EXERCISE TASK = Can you reproduce the material verbatim, from its first line through the line containing "The height and width of the screenshot is (153, 282)."?

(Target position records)
______________________________

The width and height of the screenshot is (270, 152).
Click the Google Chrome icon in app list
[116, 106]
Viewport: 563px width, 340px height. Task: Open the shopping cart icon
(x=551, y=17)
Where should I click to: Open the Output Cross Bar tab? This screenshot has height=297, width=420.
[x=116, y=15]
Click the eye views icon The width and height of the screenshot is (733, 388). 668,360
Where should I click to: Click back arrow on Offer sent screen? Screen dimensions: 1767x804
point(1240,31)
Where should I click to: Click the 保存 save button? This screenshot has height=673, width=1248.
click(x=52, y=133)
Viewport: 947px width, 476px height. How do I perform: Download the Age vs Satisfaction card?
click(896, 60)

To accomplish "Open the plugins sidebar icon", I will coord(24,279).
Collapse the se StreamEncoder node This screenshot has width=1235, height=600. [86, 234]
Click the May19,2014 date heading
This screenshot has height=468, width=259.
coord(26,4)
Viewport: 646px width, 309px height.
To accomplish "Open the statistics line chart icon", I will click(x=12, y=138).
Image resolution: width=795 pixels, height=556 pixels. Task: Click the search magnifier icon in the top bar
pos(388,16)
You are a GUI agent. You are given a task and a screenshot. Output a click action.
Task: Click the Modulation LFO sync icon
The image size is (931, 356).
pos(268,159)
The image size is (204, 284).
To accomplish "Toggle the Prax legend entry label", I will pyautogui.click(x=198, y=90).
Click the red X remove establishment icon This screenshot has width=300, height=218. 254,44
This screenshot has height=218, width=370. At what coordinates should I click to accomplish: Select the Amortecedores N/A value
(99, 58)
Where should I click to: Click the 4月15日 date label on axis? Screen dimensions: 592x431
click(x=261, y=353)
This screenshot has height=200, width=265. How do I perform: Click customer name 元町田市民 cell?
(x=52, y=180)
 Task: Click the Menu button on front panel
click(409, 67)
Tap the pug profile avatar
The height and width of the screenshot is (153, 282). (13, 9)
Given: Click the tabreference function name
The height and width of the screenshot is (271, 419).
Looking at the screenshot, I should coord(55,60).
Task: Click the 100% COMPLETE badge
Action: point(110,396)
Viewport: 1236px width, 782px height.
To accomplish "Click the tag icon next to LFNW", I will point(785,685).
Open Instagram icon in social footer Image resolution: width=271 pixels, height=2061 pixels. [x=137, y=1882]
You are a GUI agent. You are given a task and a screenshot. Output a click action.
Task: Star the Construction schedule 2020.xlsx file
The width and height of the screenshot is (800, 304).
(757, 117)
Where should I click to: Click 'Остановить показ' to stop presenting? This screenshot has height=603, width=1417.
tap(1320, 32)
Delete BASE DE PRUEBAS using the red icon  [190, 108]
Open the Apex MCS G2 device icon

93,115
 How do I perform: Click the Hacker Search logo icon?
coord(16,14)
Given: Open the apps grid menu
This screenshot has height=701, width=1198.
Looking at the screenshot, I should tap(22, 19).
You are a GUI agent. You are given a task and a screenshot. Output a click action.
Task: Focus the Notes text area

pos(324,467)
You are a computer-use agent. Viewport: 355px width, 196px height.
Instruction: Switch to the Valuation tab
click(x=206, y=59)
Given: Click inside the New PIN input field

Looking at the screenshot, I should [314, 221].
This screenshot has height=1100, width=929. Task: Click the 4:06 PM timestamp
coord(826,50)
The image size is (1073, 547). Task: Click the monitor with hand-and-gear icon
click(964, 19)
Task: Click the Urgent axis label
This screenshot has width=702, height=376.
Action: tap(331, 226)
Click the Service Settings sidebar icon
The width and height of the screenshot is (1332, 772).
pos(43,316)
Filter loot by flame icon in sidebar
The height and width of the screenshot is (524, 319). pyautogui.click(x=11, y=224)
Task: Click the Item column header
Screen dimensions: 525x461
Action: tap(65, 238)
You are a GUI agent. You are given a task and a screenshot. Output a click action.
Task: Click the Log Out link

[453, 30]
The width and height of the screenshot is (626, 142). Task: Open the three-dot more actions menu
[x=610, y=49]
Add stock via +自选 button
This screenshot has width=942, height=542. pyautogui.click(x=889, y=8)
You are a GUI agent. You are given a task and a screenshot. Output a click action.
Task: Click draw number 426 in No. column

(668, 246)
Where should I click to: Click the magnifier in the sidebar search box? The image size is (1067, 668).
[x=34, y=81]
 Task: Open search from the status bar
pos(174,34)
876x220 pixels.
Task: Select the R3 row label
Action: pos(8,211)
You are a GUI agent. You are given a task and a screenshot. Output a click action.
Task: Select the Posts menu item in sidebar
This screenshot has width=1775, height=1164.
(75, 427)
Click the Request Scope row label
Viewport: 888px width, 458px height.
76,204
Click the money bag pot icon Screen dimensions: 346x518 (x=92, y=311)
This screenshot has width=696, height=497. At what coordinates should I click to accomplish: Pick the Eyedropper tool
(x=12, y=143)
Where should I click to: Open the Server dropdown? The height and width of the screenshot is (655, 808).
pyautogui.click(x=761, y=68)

______________________________

FULL RESPONSE =
The width and height of the screenshot is (270, 152).
Click the Google Chrome icon in app list
[116, 106]
Viewport: 563px width, 340px height. Task: Open the shopping cart icon
(x=551, y=17)
Where should I click to: Open the Output Cross Bar tab? This screenshot has height=297, width=420.
[x=116, y=15]
Click the eye views icon The width and height of the screenshot is (733, 388). 668,360
Where should I click to: Click back arrow on Offer sent screen? Screen dimensions: 1767x804
point(1240,31)
Where should I click to: Click the 保存 save button? This screenshot has height=673, width=1248.
click(x=52, y=133)
Viewport: 947px width, 476px height. How do I perform: Download the Age vs Satisfaction card?
click(896, 60)

To accomplish "Open the plugins sidebar icon", I will coord(24,279).
Collapse the se StreamEncoder node This screenshot has width=1235, height=600. [86, 234]
Click the May19,2014 date heading
This screenshot has height=468, width=259.
coord(26,4)
Viewport: 646px width, 309px height.
To accomplish "Open the statistics line chart icon", I will click(x=12, y=138).
Image resolution: width=795 pixels, height=556 pixels. Task: Click the search magnifier icon in the top bar
pos(388,16)
You are a GUI agent. You are given a task and a screenshot. Output a click action.
Task: Click the Modulation LFO sync icon
The image size is (931, 356).
pos(268,159)
The image size is (204, 284).
To accomplish "Toggle the Prax legend entry label", I will pyautogui.click(x=198, y=90).
Click the red X remove establishment icon This screenshot has width=300, height=218. 254,44
This screenshot has height=218, width=370. At what coordinates should I click to accomplish: Select the Amortecedores N/A value
(99, 58)
Where should I click to: Click the 4月15日 date label on axis? Screen dimensions: 592x431
click(x=261, y=353)
This screenshot has height=200, width=265. How do I perform: Click customer name 元町田市民 cell?
(x=52, y=180)
 Task: Click the Menu button on front panel
click(409, 67)
Tap the pug profile avatar
The height and width of the screenshot is (153, 282). (13, 9)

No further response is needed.